26 June - 13 October

Free

EVENT DESCRIPTION

The University Museum and Art Gallery (UMAG), The University of Hong Kong (HKU), is honoured to present Sketching His Land and People: The Drawings of Eddie Chau, a retrospective exhibition of the late artist’s work.

Eddie Chau (1945–2020) was a Chinese painter born in Indonesia who made Hong Kong his home in 1992. Having taken art lessons in high school in Bandung, Indonesia, and receiving artistic mentoring from the painter Jiang Yudi, his training as a painter was primarily self-taught, relying on disciplined practice and the ability to see—and make others see—the beauty in life.

A talented water-colourist, Chau’s skill in depicting the lush natural environment was first recorded in the landscape paintings he executed as a young adult in the mid-1960s in Indonesia. Documenting the rural environment in and around Bandung, his work is exemplary in terms of his attention to detail and the colour palette employed to render the village scenes in a warm light. His naturalistic style gives Chau’s paintings a sincerity that is at once honest and beautiful.

While these influential early years were followed by material scarcity and simpler monochrome drawings executed in Guangdong province, it was during these formative years that he further developed his genius for observing and recording both larger pictorial contexts and minuscule details. From Chau’s more modest sketches from the 1970s to the complex drawings preserved in his sketchbooks of the 2000s, his oeuvre records the master’s development of hand skills and meticulous drawing techniques for which his later panoramic paintings are known.
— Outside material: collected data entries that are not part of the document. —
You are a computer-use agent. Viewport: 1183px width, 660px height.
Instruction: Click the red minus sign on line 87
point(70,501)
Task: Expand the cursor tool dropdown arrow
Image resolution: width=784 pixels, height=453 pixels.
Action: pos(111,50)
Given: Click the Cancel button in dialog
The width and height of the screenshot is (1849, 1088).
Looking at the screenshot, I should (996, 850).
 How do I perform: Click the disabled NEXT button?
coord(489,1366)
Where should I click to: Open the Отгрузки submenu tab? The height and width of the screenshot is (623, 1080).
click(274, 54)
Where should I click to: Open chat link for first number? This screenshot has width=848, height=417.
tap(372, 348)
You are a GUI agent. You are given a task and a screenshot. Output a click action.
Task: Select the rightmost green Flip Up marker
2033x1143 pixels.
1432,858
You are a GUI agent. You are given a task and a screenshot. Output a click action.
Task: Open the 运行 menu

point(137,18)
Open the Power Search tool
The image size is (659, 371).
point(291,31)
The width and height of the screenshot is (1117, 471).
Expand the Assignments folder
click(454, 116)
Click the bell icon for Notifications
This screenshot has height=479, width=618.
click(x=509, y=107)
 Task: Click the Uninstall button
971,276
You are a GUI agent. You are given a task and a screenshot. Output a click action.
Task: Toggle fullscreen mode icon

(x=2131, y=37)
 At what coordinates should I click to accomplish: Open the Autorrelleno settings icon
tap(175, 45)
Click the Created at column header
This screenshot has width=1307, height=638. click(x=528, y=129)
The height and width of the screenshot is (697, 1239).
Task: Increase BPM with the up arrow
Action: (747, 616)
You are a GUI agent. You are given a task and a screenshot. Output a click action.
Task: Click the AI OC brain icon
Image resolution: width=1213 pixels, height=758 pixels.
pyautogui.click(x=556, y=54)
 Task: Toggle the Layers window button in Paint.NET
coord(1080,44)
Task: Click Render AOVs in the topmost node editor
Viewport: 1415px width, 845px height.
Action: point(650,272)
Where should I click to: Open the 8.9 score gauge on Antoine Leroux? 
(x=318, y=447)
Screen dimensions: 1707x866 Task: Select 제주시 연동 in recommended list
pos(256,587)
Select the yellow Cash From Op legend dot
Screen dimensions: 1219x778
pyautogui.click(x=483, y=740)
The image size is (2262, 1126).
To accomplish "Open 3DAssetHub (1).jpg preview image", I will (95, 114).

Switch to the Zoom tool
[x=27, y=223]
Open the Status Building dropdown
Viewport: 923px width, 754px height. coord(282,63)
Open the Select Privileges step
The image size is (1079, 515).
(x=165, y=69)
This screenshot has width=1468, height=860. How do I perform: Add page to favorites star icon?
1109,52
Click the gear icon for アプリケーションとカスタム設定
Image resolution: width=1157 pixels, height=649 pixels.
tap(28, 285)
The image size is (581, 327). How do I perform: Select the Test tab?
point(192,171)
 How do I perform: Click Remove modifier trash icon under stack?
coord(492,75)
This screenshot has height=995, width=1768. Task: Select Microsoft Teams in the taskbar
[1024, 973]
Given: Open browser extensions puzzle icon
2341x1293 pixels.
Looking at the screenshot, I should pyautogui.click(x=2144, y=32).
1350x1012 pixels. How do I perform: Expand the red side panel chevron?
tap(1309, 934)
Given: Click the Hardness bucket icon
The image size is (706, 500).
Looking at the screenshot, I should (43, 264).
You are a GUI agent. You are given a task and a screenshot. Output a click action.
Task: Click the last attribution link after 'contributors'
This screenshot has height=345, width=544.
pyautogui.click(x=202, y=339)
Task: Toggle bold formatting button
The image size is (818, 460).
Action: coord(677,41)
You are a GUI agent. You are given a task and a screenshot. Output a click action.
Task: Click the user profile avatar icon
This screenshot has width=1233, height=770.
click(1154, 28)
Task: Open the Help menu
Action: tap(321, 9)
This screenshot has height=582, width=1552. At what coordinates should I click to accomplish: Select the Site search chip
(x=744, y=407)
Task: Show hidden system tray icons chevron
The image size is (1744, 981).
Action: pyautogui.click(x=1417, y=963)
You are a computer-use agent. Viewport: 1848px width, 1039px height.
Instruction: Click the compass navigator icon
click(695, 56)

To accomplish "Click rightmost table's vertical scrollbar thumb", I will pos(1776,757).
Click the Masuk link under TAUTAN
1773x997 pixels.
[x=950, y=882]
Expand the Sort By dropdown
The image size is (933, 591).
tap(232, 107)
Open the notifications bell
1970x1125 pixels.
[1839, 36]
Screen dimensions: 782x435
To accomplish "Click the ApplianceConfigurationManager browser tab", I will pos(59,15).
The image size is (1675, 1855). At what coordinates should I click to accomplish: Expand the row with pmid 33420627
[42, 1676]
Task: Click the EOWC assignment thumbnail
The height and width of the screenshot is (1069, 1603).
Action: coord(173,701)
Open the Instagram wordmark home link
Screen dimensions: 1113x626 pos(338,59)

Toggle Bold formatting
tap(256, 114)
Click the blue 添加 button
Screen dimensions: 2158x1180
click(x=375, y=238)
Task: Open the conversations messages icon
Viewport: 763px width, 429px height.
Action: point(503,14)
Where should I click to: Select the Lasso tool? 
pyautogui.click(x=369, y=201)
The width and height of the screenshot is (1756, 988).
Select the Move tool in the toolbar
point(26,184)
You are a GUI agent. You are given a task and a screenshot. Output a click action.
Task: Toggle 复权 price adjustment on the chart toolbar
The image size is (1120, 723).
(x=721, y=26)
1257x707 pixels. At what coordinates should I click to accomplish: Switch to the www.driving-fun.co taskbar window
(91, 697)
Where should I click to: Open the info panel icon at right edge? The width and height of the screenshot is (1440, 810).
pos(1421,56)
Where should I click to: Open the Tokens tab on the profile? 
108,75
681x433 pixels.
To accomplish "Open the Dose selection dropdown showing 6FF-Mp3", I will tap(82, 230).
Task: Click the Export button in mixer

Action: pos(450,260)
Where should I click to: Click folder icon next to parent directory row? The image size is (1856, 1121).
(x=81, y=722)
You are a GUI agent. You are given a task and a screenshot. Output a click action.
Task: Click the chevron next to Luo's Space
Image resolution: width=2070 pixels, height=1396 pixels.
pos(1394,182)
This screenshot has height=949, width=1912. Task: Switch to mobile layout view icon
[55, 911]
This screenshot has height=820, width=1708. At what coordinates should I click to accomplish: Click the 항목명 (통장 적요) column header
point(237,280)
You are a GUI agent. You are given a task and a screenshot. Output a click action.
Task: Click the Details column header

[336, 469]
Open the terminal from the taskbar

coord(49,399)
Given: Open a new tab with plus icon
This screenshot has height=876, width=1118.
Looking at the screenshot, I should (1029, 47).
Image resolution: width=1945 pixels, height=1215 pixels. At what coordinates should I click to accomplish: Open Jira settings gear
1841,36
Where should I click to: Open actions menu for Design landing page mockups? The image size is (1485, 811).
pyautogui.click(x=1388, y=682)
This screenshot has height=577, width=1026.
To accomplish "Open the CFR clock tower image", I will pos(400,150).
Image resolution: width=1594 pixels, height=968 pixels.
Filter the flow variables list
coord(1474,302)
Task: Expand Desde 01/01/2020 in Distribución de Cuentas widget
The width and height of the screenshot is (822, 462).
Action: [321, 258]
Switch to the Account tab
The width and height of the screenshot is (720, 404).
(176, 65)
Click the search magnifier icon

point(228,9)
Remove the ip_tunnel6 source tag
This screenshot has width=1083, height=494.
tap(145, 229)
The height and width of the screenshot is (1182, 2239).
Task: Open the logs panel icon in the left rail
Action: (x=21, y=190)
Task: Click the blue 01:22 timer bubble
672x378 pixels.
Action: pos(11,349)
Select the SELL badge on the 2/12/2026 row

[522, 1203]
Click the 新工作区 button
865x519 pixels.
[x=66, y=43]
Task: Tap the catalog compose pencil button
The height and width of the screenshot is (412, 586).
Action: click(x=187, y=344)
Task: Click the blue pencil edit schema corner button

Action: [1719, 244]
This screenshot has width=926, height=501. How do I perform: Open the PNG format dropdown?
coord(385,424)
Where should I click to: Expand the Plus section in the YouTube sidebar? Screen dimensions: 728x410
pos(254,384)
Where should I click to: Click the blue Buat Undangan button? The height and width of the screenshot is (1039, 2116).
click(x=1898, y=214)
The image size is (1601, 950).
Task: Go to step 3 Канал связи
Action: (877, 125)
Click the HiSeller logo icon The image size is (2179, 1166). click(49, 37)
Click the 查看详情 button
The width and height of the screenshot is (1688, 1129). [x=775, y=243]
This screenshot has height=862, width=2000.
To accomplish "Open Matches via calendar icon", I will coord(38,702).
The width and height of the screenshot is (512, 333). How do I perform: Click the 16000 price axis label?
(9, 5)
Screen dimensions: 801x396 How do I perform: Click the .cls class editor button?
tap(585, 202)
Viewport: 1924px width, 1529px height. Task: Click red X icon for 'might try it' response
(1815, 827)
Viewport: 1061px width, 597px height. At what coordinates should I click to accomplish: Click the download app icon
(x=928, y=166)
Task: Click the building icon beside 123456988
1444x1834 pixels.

Today, it is thanks to the artist’s careful preservation of his work that later generations can fully appreciate the variety of artworks produced, the artistic development mastered and the principal pieces Eddie Chau will be fondly remembered for. This comprehensive exhibition bears witness to the artist’s nearly sixty-year-long career and it celebrates the generous donation by the artist’s family of more than 200 artworks.